* Begin Record list *
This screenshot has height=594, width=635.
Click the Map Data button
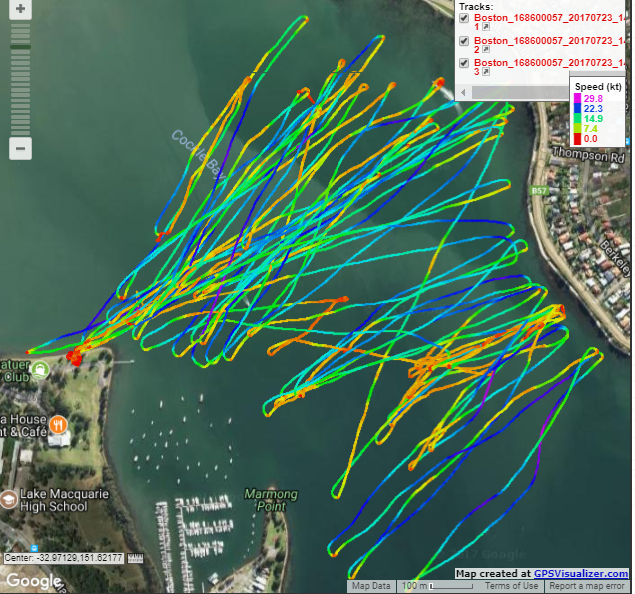(369, 586)
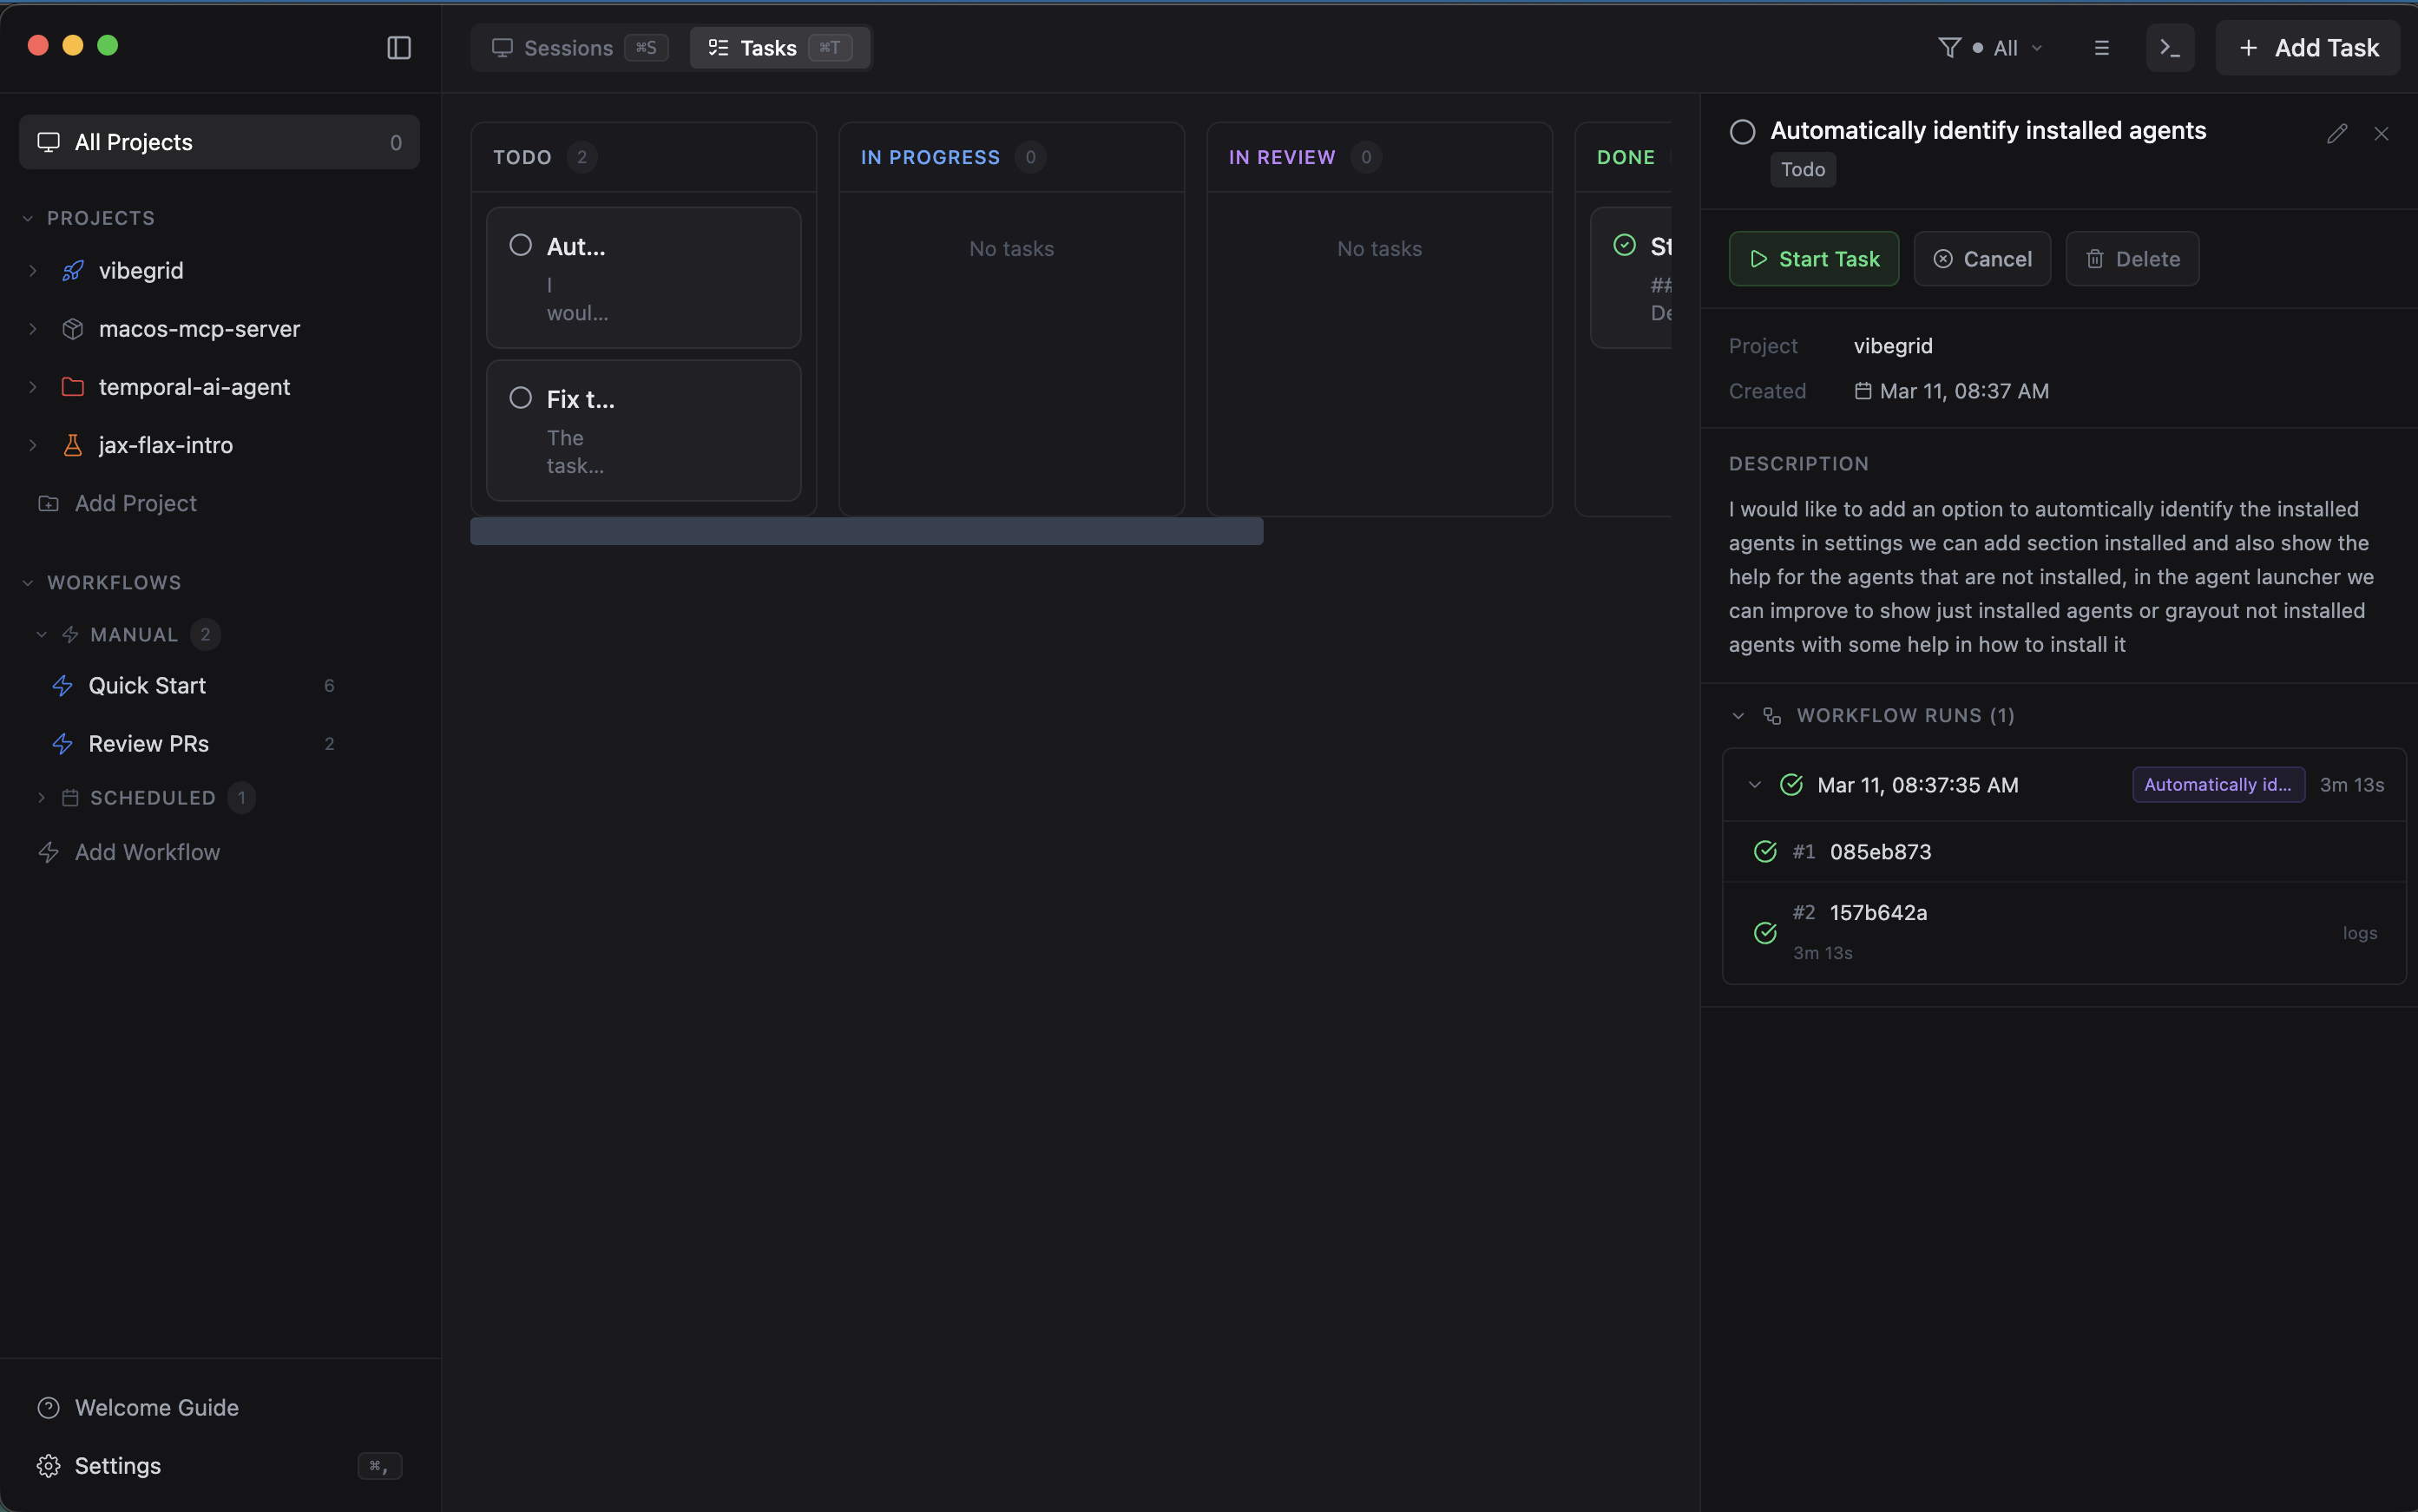Image resolution: width=2418 pixels, height=1512 pixels.
Task: Click the flask icon beside jax-flax-intro
Action: [73, 445]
* End Record list *
Retype every row above word for word, leaving out the pictures.

This screenshot has height=594, width=635.
Click the Map Data button
(369, 586)
Image resolution: width=2418 pixels, height=1512 pixels.
Task: Click the flask icon beside jax-flax-intro
Action: [73, 445]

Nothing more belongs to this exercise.